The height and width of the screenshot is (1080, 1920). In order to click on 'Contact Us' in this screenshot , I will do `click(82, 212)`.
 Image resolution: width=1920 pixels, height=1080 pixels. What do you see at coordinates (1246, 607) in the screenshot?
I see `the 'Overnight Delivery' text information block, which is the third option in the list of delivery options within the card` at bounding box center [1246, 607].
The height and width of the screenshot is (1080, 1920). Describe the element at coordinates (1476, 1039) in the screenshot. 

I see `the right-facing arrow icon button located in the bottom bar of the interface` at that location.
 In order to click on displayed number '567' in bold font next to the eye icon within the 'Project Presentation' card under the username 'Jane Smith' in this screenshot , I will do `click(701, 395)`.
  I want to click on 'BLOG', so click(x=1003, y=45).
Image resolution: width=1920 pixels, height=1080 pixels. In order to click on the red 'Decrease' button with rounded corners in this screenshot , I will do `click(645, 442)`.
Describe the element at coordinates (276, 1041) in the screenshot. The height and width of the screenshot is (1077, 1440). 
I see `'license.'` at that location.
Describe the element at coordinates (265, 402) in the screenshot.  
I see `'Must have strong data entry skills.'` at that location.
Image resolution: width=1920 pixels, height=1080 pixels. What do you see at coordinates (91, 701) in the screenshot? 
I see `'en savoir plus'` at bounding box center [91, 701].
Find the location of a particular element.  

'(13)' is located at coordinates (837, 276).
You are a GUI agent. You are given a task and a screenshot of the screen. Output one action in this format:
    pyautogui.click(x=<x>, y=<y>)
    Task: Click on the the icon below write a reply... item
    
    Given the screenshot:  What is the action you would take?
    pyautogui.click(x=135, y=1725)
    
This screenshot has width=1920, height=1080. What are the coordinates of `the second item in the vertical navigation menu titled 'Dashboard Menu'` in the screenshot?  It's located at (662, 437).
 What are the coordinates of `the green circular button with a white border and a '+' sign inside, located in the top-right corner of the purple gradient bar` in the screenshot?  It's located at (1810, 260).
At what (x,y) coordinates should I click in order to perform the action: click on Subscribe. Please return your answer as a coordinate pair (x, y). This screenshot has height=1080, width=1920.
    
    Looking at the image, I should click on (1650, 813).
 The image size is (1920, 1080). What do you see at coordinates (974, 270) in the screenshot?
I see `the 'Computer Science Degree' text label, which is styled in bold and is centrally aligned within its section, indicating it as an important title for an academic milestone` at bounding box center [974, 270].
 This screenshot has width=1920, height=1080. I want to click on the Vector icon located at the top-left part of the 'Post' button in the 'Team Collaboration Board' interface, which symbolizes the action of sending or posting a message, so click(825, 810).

========================================

ЗАДАЧА
Подсчитайте строки приведённых выше пунктов, в которых встречается слово "location", и укажите только их число.

ОТВЕТ
4